Yes, although all hospitalizations should be coordinated through your hospice team prior to going to the hospital.

May I leave town or take a trip?

You are encouraged to travel, as much as your health allows. Notify your care team as soon as possible of your travel plans. Your care team will assist you in preparing for the trip. We may need to arrange for you to have care from another hospice in the area in which you will be staying. Your care team will help you determine the best way to handle your situation.

Do I have to stay at home to have hospice?

No.  You are encouraged to participate in as many activities as your health allows.

Can I have physical therapy?

Your doctor will determine if physical therapy would be helpful to you. Physical therapy, speech therapy and occupational therapy may be covered services if your physician deems them appropriate to manage symptoms. We will arrange for you to receive any needed therapies.

May I continue to receive chemotherapy or radiation?

Generally, chemotherapy and radiation are for curative treatment, however, in some cases they may be approved for symptom management. Talk with your hospice nurse if you are considering one of these treatments.

Where does Heart & Soul Hospice provide hospice care?

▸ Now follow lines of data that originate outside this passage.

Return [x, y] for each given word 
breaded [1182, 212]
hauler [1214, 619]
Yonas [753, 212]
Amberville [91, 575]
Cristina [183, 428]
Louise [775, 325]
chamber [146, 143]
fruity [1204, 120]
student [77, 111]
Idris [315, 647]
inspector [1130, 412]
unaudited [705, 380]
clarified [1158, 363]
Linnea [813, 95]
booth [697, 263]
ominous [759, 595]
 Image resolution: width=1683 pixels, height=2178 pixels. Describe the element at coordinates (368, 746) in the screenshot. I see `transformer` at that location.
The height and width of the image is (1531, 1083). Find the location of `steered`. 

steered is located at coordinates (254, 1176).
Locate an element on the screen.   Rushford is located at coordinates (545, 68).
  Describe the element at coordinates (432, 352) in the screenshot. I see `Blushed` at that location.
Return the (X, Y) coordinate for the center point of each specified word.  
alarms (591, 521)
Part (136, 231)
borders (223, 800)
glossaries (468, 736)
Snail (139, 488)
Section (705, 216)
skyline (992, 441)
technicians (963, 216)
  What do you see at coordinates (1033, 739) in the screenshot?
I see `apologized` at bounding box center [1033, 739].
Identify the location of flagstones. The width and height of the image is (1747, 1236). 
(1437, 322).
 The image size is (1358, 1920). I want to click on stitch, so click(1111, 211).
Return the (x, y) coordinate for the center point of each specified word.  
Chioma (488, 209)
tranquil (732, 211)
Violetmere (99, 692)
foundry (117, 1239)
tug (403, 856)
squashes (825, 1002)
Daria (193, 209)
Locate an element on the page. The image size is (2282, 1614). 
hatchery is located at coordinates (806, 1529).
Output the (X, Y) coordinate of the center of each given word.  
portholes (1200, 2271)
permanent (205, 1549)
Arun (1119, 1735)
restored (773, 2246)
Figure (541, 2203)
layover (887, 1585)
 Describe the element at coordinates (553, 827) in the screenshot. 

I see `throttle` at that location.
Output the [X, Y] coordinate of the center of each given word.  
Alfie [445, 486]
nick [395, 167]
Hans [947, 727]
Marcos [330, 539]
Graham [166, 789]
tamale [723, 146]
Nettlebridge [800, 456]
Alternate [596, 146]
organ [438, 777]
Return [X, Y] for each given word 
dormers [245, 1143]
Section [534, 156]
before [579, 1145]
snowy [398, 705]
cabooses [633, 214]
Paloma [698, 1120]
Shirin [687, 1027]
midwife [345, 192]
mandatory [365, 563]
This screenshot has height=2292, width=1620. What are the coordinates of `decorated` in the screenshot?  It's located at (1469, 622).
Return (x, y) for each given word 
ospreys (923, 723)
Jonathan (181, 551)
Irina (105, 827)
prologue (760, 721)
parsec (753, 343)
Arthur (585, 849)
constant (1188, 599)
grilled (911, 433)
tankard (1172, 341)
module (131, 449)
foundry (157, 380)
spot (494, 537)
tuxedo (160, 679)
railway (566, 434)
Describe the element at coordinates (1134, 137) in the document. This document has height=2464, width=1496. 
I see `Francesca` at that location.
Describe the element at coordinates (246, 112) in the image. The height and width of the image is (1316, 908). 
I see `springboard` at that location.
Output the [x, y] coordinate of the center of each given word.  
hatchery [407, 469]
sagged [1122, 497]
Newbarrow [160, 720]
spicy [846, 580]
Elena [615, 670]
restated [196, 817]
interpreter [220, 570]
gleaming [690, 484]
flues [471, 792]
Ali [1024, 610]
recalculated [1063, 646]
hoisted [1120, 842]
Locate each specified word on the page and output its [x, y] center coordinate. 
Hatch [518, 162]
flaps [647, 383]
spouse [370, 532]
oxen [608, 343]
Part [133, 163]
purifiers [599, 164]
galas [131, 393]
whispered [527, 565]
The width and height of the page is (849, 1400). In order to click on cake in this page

Heart & Soul Hospice provides both in-home patient care and in-patient hospice care through contracts with hospitals and senior living communities where your loved one may reside. We also have contracts with several area hospitals and senior living communities to provide respite care for patients for up to five days at a time. For more information about respite care, contact one of our offices, 316-652-6212 for Newton or Wichita, Kan., or 573-756-7066 for Farmington, Mo.

What if I decide I no longer want hospice?

You may choose to discontinue hospice service at any time.